Retenho, contudo, dois aspectos referidos naquele relatório, e que demonstram à saciedade, a intencionalidade de favorecer a Liscont (Mota-Engil), em prejuízo do erário público. Em primeiro lugar, a sobreavaliação do volume do tráfego, cujo cálculo não convenceu a banca, que encareceu imediatamente os spreads, o que levou o governo, de forma lesiva para o interesse do Estado, a aceitar o ónus do respectivo risco financeiro.
Esta sobreavaliação, que não foi inocente, permitiu também desenhar o falso cenário da próxima saturação das actuais instalações do terminal, o que deu fundamento ao decisivo argumento da necessidade de anticipar, sem concurso público, as negociações entre o Estado e o concessionário, a fim de promover a extensão temporal do acual contrato, cuja caducidade só ocorrerá em 2013.
Em segundo lugar, a congeminação de um esquema engenhoso, que permitirá a redução do previsto investimento da concessionária, através da isenção de taxas, esquema que vai permitir à Liscont o reembolso de 199 milhões de euros, aliviando, assim, o esforço do investimento nas obras de ampliação do terminal, no valor de 295 milhões de euros.
O negócio é escandalosamente favorável para a Mota-Engil, presidida pelo ex-ministro socialista Jorge Coelho, sendo, por outro lado, altamente gravoso para o Estado. Mais uma vez, são os contribuintes a financiar as grandes empresas, que, não querendo assumir os riscos inerentes aoss seus negócios, convencem alguns governantes, muito desatentos ou pouco escrupulosos, a financiá-lhes perdulariamente os seus ambiciosos projectos, de que esperam tirar fabulosos lucros. E é através destes negócios nebulosos, que os governos continuam a tranformar o Estado numa sua coutada, esbanjando irracionalmente os dinheiros dos contribuintes, que lhes sustentam a desmedida gula e ambição.

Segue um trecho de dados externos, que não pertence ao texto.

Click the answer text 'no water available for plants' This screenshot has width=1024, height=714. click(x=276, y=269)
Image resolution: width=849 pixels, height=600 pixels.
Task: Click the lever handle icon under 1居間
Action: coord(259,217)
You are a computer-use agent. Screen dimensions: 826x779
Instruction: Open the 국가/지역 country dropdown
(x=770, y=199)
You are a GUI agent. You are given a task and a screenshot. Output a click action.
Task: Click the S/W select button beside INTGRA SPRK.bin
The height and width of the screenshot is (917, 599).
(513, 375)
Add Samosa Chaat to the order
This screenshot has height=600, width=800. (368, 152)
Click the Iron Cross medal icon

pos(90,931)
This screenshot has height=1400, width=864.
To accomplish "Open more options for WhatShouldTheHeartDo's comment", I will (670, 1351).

quarta-feira, 22 de julho de 2009

Tribunal de Contas chumba alargamento da concessão do Terminal de Alcântara



Tal como se esperava, O Tribunal de Contas (TdC) chumbou a extensão da concessão do Terminal de Alcântara à Liscont, do grupo da Mota-Engil, condenando a não realização de um concurso público internacional e acusando o governo de não ter feito "nem um bom negócio nem um bom exemplo para o sector público em termos de boa gestão financeira e de adequada protecção dos interesses financeiros públicos”, tal como se pode ler no relatório daquele tribunal, ontem publicado.
A posição do TdC não poderia ter sido mais dura e demolidora. Pode o ministro das Obras Públicas, Mário Lino", recorrer aos sofismas que entender, tal como fazem os arguidos, que se declaram sempre inocentes, antes do julgamento. Neste negócio, houve uma intenção deliberada de beneficiar a concessionária, em detrimento dos interesses do Estado, que, como já afirmámos em texto anterior, assumiu todos os riscos do negócio, garantindo a máxima segurança ao investidor privado.
José Sócrates, que já anda a vender as suas promessas eleitorais, garantindo o desenvolvimento do Estado Social, vai ter muita dificuldade em explicar os tortuosos meandros deste negócio, onde um inequívoco favorecimento ilícito a um grande grupo económico evidencia a eventual natureza promiscua do seu governo.
A dois meses das eleições, esta condenação do TdC pode ser letal para quem está a propôr-se à governação do país por mais quatro anos. O descrédito é absoluto.